OK, here's another that might be simpler than it looks but I am about ready to give up. Given the following:
$$U_\mathrm{eff}(r) = - \frac{k}{r}+ \frac{L^2}{2mr^2}$$
$$\frac{U_\mathrm{eff}}{U_0} = -\frac{2}{r / r_0} + \frac {1}{(r/r_0)^2}$$
$$r_0= \frac{L^2}{mk}, \qquad U_0= \frac{k}{2r_0}$$
EDIT - L is angular monentum and k is a constant. m is mass r is radius.
I am supposed to make $U$ dimensionless. But I can't seem to get rid of the $r$ in the denominator. Maybe that isn't what I am supposed to do. The question is "Convert the effective potential to a dimensionless function by scaling to the radius of a circular orbit. " Which makes zero sense to me right now.

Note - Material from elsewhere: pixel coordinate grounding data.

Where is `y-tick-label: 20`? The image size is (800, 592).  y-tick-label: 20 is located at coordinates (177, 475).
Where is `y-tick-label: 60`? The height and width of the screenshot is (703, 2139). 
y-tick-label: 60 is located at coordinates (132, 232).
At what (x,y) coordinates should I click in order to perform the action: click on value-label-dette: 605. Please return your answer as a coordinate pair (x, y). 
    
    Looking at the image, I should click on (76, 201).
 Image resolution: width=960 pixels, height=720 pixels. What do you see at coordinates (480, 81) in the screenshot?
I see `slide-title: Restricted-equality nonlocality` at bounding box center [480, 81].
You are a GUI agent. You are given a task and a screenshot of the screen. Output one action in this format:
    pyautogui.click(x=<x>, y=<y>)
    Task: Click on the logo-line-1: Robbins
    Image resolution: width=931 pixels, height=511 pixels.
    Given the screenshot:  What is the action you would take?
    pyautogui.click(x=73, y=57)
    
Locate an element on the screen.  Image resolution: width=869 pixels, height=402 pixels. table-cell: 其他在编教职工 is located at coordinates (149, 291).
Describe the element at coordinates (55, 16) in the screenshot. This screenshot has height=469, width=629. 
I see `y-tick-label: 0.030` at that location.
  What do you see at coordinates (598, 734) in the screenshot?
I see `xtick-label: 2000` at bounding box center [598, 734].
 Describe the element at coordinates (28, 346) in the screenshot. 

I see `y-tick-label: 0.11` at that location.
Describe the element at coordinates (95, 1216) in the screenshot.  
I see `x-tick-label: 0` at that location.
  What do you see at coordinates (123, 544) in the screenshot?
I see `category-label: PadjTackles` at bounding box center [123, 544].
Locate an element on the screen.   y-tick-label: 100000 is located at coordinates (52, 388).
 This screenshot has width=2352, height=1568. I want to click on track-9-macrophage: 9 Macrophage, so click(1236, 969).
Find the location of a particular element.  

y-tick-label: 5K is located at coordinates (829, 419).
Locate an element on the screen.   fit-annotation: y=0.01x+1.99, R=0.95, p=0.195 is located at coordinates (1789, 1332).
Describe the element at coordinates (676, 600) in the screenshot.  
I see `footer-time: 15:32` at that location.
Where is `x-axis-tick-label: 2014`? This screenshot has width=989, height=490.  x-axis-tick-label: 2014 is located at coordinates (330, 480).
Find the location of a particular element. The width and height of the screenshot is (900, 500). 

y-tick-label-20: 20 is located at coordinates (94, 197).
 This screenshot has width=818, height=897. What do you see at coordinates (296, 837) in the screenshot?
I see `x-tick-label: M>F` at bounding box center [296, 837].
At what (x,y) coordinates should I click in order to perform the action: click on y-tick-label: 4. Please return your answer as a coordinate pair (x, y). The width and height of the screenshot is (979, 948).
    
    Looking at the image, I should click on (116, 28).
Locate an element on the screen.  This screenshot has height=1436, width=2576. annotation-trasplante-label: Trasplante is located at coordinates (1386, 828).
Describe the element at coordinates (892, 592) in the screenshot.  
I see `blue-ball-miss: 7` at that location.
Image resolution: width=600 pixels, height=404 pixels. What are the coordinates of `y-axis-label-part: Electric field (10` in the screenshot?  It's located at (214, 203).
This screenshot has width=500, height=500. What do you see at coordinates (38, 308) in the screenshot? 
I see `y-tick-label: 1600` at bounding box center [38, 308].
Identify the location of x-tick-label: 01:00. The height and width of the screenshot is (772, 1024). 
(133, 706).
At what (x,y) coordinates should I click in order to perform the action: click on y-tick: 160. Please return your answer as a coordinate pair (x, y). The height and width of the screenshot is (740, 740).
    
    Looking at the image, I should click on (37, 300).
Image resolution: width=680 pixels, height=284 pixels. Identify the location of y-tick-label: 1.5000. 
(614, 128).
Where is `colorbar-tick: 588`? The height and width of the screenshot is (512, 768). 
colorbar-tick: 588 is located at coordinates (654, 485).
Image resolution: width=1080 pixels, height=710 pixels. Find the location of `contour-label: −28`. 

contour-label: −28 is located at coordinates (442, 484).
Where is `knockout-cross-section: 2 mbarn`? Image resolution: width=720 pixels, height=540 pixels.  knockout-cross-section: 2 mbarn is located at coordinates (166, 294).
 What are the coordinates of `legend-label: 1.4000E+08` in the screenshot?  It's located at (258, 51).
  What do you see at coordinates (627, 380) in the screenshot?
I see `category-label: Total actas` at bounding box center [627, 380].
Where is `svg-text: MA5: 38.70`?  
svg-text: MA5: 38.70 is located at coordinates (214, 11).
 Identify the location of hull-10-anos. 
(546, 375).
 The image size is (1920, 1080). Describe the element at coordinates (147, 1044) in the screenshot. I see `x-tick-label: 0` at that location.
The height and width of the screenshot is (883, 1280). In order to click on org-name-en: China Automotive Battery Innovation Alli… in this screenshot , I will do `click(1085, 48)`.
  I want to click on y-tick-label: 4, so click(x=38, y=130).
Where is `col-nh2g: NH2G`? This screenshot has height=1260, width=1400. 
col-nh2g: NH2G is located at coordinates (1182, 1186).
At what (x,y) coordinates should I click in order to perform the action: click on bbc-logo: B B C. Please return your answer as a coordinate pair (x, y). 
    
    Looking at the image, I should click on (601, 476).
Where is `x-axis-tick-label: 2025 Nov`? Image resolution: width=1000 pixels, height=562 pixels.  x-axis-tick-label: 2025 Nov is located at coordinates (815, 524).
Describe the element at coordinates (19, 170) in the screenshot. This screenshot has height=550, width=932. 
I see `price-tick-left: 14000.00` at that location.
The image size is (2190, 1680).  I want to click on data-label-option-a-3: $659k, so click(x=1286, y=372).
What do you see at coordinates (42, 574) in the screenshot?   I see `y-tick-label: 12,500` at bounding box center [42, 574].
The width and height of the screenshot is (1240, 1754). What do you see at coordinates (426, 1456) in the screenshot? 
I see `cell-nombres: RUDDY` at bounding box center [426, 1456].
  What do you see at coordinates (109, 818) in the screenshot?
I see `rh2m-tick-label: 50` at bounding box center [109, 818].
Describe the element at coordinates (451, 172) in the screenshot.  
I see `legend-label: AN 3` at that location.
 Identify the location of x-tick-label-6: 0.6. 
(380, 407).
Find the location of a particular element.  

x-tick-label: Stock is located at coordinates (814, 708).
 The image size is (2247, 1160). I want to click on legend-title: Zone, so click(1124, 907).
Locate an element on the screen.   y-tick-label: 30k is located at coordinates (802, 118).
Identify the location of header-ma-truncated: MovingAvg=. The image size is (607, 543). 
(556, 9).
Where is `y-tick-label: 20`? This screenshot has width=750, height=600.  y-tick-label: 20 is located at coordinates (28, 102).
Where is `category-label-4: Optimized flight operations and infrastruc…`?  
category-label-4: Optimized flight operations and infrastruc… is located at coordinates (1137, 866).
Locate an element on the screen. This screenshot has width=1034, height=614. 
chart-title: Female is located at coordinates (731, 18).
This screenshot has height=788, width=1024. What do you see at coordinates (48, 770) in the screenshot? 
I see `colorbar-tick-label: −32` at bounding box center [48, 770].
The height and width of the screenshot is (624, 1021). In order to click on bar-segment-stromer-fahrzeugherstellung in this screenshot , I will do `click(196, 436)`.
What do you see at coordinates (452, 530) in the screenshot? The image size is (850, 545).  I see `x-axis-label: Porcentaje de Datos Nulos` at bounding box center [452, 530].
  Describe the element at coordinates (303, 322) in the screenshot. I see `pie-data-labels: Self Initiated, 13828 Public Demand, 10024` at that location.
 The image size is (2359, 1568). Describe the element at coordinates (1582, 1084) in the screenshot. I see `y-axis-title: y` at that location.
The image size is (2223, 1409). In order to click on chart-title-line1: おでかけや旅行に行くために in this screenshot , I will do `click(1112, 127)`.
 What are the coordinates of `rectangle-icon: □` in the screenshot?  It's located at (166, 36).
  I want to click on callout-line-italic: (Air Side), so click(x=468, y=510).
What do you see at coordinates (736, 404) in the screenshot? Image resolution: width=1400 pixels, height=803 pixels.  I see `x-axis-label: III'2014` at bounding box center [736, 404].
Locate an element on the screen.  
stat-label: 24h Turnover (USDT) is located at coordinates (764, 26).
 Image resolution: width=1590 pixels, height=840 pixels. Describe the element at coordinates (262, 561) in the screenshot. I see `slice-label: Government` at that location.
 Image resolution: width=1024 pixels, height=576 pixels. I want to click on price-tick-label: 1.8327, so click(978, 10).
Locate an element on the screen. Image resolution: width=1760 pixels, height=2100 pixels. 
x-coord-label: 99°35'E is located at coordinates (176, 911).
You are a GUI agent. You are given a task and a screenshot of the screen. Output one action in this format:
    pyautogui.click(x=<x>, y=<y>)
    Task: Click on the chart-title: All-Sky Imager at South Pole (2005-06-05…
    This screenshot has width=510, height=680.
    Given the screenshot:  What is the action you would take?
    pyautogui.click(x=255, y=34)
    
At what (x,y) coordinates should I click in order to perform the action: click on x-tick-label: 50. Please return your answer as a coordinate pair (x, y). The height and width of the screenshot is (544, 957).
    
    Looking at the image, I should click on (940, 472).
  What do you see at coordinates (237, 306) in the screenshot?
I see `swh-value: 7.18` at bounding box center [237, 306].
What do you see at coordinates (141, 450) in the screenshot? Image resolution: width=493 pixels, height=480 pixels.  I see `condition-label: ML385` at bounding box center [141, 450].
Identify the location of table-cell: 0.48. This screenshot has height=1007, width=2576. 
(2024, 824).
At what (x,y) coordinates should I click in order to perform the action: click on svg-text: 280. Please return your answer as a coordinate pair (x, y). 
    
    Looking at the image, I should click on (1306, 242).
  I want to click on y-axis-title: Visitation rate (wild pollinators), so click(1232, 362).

One suggestion was to plug in the $r_0$ expression in $U_0$ but I can't seem to see how this is supposed to work. I end up with $U_\mathrm{eff} = \frac{-2L^2}{kmr} + \frac{L^4}{k^2mr^2}$. Maybe that's what is supposed to happen, I don't know.
This isn't even calculus I bet, This should be simple but for some reason I am losing it.
ANyhow, any help is appreciated. thanks.